-- Provided entries --
_ _ _ _
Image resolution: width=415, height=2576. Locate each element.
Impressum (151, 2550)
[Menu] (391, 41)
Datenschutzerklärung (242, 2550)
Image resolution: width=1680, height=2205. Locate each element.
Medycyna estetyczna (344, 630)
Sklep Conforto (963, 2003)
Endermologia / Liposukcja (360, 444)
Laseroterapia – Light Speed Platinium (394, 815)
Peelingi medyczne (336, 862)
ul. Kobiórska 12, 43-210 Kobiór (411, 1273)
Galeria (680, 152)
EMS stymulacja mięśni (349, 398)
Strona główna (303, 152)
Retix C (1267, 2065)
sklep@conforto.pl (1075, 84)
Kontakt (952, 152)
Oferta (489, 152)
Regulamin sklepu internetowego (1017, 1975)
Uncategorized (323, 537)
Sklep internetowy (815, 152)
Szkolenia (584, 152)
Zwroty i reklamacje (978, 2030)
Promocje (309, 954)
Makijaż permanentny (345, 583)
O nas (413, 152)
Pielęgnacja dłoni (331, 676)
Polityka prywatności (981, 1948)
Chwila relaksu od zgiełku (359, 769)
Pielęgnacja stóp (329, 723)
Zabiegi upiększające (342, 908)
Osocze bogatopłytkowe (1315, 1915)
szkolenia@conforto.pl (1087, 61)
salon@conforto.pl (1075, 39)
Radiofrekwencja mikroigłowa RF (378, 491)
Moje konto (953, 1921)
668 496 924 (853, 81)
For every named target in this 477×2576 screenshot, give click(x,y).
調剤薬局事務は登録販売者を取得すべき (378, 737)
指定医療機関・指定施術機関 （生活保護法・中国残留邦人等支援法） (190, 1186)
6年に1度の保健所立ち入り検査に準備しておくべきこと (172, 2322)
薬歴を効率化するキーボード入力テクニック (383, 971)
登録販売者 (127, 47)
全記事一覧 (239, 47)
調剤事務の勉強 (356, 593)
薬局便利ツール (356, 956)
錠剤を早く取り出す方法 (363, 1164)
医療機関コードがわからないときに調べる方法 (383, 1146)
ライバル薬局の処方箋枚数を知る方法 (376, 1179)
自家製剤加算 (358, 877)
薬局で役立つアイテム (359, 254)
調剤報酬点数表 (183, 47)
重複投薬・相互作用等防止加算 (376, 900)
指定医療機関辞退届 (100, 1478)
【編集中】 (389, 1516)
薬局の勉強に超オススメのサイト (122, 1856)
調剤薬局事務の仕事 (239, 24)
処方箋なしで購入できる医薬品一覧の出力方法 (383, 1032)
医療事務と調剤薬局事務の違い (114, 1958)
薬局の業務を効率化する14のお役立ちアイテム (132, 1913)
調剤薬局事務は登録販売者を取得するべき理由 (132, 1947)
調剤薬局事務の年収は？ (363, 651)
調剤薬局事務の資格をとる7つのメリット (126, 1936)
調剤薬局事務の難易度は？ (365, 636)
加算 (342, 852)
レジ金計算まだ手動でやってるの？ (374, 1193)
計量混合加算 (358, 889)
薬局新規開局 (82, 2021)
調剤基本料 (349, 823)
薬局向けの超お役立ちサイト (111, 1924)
_ _ _ _
-- Goal of the exercise --
Transcribe the entire listing above exactly as written.

-- Result of the task --
Image resolution: width=415, height=2576. Locate each element.
Impressum (151, 2550)
[Menu] (391, 41)
Datenschutzerklärung (242, 2550)
Image resolution: width=1680, height=2205. Locate each element.
Medycyna estetyczna (344, 630)
Sklep Conforto (963, 2003)
Endermologia / Liposukcja (360, 444)
Laseroterapia – Light Speed Platinium (394, 815)
Peelingi medyczne (336, 862)
ul. Kobiórska 12, 43-210 Kobiór (411, 1273)
Galeria (680, 152)
EMS stymulacja mięśni (349, 398)
Strona główna (303, 152)
Retix C (1267, 2065)
sklep@conforto.pl (1075, 84)
Kontakt (952, 152)
Oferta (489, 152)
Regulamin sklepu internetowego (1017, 1975)
Uncategorized (323, 537)
Sklep internetowy (815, 152)
Szkolenia (584, 152)
Zwroty i reklamacje (978, 2030)
Promocje (309, 954)
Makijaż permanentny (345, 583)
O nas (413, 152)
Pielęgnacja dłoni (331, 676)
Polityka prywatności (981, 1948)
Chwila relaksu od zgiełku (359, 769)
Pielęgnacja stóp (329, 723)
Zabiegi upiększające (342, 908)
Osocze bogatopłytkowe (1315, 1915)
szkolenia@conforto.pl (1087, 61)
salon@conforto.pl (1075, 39)
Radiofrekwencja mikroigłowa RF (378, 491)
Moje konto (953, 1921)
668 496 924 (853, 81)
For every named target in this 477×2576 screenshot, give click(x,y).
調剤薬局事務は登録販売者を取得すべき (378, 737)
指定医療機関・指定施術機関 （生活保護法・中国残留邦人等支援法） (190, 1186)
6年に1度の保健所立ち入り検査に準備しておくべきこと (172, 2322)
薬歴を効率化するキーボード入力テクニック (383, 971)
登録販売者 (127, 47)
全記事一覧 (239, 47)
調剤事務の勉強 (356, 593)
薬局便利ツール (356, 956)
錠剤を早く取り出す方法 (363, 1164)
医療機関コードがわからないときに調べる方法 (383, 1146)
ライバル薬局の処方箋枚数を知る方法 (376, 1179)
自家製剤加算 (358, 877)
薬局で役立つアイテム (359, 254)
調剤報酬点数表 (183, 47)
重複投薬・相互作用等防止加算 (376, 900)
指定医療機関辞退届 (100, 1478)
【編集中】 (389, 1516)
薬局の勉強に超オススメのサイト (122, 1856)
調剤薬局事務の仕事 (239, 24)
処方箋なしで購入できる医薬品一覧の出力方法 (383, 1032)
医療事務と調剤薬局事務の違い (114, 1958)
薬局の業務を効率化する14のお役立ちアイテム (132, 1913)
調剤薬局事務は登録販売者を取得するべき理由 (132, 1947)
調剤薬局事務の年収は？ (363, 651)
調剤薬局事務の資格をとる7つのメリット (126, 1936)
調剤薬局事務の難易度は？ (365, 636)
加算 (342, 852)
レジ金計算まだ手動でやってるの？ (374, 1193)
計量混合加算 (358, 889)
薬局新規開局 (82, 2021)
調剤基本料 (349, 823)
薬局向けの超お役立ちサイト (111, 1924)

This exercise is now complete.